Posted by on May 13, 2012

I now understand why Dorette has described her trek with the Eastern African mountain Gorillas, five years ago, as the most amasing experience in her life. My dream to share time amongst these loving and undeniably human-like creatures started ten years ago during my first stay in Uganda. Back then my savings from working at a hotel in South Africa were simply not adequate to track the gorillas.

This week however I was given the opportunity to both raft the River Nile at its origin and be stunned with the beauty of the mountain gorillas. The Habinyanya Group we trekked turned out to be a few hundred meters away from a middle-of-nowhere farming village, enjoying the fruits of the banana trees deep in the valley but still earshot away from the village above.

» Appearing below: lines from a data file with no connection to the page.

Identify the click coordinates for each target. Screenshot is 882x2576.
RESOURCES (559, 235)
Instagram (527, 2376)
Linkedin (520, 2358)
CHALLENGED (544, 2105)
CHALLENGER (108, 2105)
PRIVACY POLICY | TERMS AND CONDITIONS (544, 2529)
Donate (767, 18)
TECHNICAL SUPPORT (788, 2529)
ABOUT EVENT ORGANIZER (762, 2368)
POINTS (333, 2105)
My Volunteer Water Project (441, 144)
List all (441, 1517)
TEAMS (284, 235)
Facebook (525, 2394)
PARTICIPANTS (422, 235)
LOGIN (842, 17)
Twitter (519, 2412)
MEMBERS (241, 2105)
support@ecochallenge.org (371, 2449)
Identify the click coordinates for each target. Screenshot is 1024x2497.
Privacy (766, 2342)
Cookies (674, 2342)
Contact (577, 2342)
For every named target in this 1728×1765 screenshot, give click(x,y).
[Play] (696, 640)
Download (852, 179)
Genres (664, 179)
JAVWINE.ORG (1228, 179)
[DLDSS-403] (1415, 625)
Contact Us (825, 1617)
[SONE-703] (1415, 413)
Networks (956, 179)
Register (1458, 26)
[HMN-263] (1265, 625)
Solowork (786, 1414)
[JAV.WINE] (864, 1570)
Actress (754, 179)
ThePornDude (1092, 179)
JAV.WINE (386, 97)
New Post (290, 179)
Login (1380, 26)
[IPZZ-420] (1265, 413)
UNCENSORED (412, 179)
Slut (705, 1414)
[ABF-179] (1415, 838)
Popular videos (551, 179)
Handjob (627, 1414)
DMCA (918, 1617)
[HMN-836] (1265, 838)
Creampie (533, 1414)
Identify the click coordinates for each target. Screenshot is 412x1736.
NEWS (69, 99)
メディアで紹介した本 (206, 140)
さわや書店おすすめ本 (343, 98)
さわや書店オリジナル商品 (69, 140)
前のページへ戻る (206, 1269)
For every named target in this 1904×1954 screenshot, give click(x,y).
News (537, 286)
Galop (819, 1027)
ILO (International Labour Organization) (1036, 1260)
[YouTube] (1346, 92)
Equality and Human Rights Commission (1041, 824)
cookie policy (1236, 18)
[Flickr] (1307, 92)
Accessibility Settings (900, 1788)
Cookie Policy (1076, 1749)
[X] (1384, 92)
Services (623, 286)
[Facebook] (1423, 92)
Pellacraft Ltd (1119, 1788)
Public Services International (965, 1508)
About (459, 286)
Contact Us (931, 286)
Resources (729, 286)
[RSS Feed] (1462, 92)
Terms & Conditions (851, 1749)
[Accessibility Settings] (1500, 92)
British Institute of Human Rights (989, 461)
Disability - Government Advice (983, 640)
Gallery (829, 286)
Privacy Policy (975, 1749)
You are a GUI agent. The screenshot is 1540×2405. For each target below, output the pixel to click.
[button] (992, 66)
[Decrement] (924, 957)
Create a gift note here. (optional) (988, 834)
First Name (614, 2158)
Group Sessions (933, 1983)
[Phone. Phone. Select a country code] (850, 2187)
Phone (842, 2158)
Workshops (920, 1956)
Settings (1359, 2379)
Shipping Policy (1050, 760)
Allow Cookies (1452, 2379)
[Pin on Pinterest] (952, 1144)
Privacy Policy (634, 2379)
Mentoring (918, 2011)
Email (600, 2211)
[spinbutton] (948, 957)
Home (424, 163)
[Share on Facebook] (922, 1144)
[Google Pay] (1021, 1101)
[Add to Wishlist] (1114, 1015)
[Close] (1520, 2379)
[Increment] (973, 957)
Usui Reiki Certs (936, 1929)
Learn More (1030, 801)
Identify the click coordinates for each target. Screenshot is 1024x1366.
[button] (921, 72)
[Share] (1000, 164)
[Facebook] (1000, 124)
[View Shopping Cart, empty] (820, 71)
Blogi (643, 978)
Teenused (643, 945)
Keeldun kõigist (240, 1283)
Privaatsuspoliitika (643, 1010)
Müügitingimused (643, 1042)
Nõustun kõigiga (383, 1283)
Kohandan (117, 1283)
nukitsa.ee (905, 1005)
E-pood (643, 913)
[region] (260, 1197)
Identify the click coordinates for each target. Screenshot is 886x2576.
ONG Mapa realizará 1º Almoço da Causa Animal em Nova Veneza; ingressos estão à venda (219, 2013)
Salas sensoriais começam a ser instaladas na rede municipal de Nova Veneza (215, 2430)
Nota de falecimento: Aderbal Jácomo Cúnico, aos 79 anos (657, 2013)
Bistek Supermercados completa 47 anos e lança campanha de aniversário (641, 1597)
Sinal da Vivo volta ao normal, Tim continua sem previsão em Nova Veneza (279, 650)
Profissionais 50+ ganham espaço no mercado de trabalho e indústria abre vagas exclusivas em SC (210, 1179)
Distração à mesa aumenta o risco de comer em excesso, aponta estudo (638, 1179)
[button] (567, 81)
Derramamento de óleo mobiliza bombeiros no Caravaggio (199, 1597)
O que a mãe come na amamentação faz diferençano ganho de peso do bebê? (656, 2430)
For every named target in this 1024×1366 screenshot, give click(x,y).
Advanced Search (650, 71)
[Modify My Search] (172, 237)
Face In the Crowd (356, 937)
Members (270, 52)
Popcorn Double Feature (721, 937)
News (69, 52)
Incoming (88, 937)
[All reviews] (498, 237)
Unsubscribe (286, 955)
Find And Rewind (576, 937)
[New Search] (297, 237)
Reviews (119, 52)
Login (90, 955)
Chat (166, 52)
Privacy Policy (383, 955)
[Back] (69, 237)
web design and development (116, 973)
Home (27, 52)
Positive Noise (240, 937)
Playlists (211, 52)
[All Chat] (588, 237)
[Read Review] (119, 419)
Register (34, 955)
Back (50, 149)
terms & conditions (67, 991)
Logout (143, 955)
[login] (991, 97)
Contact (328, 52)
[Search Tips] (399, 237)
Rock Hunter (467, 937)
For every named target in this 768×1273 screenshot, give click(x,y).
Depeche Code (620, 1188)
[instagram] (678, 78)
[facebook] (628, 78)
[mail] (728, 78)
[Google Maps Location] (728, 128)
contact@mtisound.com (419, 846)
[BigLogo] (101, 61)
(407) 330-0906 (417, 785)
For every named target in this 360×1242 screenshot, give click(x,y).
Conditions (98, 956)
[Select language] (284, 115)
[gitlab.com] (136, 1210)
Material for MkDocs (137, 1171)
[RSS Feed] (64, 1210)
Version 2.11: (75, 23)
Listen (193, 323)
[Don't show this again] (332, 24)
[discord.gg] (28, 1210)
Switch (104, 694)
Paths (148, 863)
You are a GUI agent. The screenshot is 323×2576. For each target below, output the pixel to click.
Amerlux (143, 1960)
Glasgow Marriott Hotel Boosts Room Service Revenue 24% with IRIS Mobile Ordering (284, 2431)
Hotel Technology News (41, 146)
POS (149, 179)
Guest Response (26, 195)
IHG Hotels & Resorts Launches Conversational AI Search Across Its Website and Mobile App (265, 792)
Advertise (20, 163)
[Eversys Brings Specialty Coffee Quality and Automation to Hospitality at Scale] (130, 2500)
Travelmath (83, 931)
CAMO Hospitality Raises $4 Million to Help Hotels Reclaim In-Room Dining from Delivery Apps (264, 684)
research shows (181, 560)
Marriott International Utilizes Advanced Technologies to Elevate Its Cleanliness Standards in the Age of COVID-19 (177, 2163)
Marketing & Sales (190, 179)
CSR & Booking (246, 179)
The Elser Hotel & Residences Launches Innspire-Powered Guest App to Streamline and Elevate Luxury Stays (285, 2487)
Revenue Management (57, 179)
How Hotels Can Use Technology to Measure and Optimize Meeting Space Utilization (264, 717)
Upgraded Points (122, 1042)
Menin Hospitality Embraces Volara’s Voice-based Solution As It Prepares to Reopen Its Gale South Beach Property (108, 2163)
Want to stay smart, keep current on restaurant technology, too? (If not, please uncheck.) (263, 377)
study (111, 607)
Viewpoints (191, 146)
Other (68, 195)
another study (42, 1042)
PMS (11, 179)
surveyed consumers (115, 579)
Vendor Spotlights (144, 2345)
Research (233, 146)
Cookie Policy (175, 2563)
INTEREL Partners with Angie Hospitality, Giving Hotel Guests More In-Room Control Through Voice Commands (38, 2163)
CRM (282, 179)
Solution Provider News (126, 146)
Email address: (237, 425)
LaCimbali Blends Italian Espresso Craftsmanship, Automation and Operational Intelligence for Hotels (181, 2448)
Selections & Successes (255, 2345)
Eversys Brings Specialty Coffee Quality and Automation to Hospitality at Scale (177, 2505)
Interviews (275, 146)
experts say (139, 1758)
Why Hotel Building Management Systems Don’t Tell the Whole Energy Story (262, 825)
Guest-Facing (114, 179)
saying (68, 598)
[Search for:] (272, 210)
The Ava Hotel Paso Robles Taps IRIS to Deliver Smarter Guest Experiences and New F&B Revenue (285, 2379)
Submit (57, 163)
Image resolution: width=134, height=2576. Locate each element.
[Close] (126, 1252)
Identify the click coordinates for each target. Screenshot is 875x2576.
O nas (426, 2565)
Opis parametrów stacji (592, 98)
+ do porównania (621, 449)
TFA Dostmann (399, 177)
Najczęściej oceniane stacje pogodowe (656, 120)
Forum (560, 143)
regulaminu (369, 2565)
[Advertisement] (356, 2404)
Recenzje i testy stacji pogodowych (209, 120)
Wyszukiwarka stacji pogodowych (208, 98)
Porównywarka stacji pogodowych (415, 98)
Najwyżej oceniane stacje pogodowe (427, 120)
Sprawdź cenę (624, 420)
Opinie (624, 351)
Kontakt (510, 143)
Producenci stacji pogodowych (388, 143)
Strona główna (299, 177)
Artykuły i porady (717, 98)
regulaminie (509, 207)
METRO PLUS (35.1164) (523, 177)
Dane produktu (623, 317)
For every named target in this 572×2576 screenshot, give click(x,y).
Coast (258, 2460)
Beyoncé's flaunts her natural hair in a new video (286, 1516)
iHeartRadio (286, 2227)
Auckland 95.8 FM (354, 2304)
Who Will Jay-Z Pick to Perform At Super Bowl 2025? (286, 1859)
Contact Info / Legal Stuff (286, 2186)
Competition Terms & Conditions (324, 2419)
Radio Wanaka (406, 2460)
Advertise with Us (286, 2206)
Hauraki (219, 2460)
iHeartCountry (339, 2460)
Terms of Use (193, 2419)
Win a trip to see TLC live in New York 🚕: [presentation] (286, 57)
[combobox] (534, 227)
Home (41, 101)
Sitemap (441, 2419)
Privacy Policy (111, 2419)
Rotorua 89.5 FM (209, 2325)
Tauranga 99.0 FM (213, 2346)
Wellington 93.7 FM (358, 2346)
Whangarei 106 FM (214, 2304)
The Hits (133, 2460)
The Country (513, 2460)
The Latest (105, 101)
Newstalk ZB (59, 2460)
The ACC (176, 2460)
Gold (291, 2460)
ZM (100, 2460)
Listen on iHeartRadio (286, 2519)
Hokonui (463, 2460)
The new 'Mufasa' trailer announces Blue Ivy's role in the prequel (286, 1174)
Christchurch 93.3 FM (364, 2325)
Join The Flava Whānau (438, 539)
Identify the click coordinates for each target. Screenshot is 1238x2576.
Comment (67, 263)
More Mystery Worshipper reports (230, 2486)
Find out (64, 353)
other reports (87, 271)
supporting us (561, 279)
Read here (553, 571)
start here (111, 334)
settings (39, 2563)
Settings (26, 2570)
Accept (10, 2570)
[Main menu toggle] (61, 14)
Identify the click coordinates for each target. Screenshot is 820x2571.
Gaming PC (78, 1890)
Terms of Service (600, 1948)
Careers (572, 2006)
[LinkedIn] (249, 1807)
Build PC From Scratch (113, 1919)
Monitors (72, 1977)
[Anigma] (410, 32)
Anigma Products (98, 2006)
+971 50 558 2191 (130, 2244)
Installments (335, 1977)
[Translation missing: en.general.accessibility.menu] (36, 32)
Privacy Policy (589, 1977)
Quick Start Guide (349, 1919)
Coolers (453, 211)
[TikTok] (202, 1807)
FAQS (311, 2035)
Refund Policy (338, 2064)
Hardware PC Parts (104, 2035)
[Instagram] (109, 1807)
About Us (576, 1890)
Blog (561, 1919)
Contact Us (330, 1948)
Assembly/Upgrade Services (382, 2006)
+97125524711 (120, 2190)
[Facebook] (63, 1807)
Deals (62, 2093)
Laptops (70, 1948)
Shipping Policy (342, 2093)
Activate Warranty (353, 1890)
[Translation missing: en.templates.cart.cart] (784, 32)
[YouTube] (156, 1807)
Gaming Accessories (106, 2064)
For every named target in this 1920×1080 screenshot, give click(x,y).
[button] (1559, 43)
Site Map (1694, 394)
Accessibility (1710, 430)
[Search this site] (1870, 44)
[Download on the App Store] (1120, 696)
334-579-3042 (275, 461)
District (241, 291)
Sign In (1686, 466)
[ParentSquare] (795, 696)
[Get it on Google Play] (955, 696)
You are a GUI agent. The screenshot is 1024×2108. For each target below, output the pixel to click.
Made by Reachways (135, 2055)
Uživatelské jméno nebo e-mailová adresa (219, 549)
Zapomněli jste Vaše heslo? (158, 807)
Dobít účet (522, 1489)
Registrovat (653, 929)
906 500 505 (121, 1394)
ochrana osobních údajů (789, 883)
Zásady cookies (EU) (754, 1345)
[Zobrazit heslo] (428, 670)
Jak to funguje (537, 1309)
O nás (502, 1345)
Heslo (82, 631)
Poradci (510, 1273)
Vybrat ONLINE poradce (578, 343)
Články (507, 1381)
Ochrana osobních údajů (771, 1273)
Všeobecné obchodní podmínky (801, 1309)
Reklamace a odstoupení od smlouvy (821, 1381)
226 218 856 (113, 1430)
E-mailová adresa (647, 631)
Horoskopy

As Dorette sat in my lap for the last few minutes of the hour we had with them, we comfortably admired this group feeding and moving around us in an almost enclosed circle. I instinctively embraced her with a long, warm and appreciating hug, my arms around her as the sun shone on our faces and reflecting from the black furs of our ancestral family.

On the reflection of the experience the most imprinting and moving moment was when one of the mothers took her nine month old infant out of the tree and placed the baby on her chest as she laid flat on her back, embracing her arms lovingly and protectively around him. We were informed that it was a male baby since only the male infants exercise their acrobatic movements at this age. The moment instantly triggered the memory of an old photo of my father laying on the carpet of our old house in a similar position, embracing my sister, Heidi, in his arms.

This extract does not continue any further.